The Lackawanna Valley in northeastern Pennsylvania was home to the Lenni-Lenape peoples for centuries before the arrival of Europeans.

The word Lackawanna comes from a Lenape term meaning “stream that forks,” which describes the Lackawanna River. The dark, jagged tree stumps in this image by George Inness reveal that the area, once densely wooded, was cleared to make way for industry. He painted this for the Delaware, Lackawanna and Western Railroad Company to advertise a rail network that would link Pennsylvania coal mines with new markets.

Inness shows the train moving across a new bridge and track through a landscape altered by development. In contrast, works by Hudson River School artists celebrate seemingly unspoiled American wilderness.

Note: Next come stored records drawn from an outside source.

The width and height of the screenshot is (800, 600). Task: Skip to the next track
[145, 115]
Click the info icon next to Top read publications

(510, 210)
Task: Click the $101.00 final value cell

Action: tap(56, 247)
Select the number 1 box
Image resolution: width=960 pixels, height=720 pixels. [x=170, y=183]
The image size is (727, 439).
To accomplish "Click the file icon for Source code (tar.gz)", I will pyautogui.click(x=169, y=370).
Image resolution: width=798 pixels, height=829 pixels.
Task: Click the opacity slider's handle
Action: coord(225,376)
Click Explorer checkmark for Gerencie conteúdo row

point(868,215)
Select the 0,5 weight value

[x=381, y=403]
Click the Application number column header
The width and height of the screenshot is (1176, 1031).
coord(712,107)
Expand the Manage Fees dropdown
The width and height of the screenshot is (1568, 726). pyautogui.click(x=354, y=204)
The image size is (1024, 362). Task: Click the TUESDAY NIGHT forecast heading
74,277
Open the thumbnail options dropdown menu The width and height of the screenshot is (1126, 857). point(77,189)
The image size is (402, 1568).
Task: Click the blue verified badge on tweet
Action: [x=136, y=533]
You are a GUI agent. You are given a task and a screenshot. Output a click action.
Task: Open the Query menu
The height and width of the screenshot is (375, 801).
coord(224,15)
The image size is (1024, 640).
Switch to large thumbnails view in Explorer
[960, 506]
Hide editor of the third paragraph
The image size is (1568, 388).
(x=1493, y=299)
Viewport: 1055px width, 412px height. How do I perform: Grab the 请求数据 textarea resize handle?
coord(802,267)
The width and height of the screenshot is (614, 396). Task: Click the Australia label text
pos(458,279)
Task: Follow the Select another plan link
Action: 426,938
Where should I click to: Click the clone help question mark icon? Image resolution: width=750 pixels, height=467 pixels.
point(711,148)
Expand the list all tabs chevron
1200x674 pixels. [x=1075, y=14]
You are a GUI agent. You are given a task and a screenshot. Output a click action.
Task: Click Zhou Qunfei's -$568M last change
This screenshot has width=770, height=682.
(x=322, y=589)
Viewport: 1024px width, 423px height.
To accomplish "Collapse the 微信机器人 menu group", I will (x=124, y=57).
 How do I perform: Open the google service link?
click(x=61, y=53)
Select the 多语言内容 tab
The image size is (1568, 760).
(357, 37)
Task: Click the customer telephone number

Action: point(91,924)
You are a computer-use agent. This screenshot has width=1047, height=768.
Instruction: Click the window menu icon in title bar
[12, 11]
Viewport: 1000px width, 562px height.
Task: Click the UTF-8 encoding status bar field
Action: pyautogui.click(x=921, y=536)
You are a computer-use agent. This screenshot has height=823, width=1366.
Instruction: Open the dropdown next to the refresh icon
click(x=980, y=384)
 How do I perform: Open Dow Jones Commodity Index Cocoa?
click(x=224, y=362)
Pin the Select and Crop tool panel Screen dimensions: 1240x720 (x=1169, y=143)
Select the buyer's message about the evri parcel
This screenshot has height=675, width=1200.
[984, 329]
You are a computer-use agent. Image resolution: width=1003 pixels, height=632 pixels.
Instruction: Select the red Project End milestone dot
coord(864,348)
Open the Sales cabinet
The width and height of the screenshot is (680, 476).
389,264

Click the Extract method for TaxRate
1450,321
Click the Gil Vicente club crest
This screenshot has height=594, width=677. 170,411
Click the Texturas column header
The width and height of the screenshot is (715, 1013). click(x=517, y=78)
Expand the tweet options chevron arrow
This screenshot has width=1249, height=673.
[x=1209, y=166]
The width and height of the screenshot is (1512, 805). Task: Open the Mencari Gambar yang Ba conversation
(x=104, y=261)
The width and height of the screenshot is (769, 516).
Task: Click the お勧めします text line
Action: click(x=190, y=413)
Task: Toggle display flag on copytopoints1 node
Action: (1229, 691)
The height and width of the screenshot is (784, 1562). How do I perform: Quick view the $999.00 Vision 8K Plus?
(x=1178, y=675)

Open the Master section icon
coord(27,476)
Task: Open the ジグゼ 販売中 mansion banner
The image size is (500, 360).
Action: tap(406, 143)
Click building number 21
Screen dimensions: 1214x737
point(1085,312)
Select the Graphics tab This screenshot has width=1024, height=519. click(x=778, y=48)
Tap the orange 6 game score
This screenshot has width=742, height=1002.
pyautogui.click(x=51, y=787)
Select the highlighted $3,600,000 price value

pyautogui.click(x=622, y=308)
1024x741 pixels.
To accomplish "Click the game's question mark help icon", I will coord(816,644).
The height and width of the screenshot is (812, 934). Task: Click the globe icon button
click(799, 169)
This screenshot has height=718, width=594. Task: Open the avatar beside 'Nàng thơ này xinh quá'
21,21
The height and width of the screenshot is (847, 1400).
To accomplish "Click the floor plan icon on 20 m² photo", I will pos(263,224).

  • Title: The Lackawanna Valley
  • Creator: George Inness
  • Date Created: c. 1856
  • Physical Dimensions: overall: 86 x 127.5 cm (33 7/8 x 50 3/16 in.) framed: 120.3 x 161.6 x 15.2 cm (47 3/8 x 63 5/8 x 6 in.)
  • Provenance: Commissioned c. 1856 by the Delaware, Lackawanna, and Western Railroad, Scranton, Pennsylvania.[1] The artist, from 1891; by inheritance 1894 to his daughter, Mrs. Jonathan Scott Hartley, New York; (her sale, American Art Association, New York, 24 March 1927, no. 76, as _The First Roundhouse of the D. L. and W. R. R. at Scranton_); (Henry Schultheis Co., New York); (sale, Parke-Bernet Galleries, New York, 24 February 1938, no. 54, as _The First Roundhouse of the D.L. & W. Railroad, Scranton, Pennsylvania_); (Henry Schultheis Co., New York);[2] sold 24 May 1944 to (M. Knoedler & Co., New York); purchased February 1945 by Millicent Rogers [Mrs. Huttleson Rogers, 1902-1953], Washington, D.C.;[3] gift 1945 to NGA.[4] [1] Commissioned of Inness at about this time and later sold by the railroad at an unknown date. [2] The information that Henry Schultheis was both consignor and purchaser at the 1938 sale was kindly provided by Grete Meilman, of Sotheby Parke Bernet's American painting department, in her letter of 11 July 1980 to Franklin Kelly (in NGA curatorial files). The dealer's name was spelled incorrectly as Schulteis in the NGA systematic catalogue published in 1996. [3] The dates of purchase by Knoedler and Mrs. Rogers were kindly provided by Melissa De Medeiros, Knoedler Librarian, in her letter of 6 January 1993 to Nicolai Cikovsky, Jr. (in NGA curatorial files). The Knoedler purchase date was incorrectly published as 14 May in the 1996 NGA systematic catalogue. [4] According to the 21 May 1945 minutes of the NGA Board of Trustees, Millicent Rogers, living in Washington at the time, offered to purchase the painting for the NGA. It was then owned by M. Knoedler & Co., New York.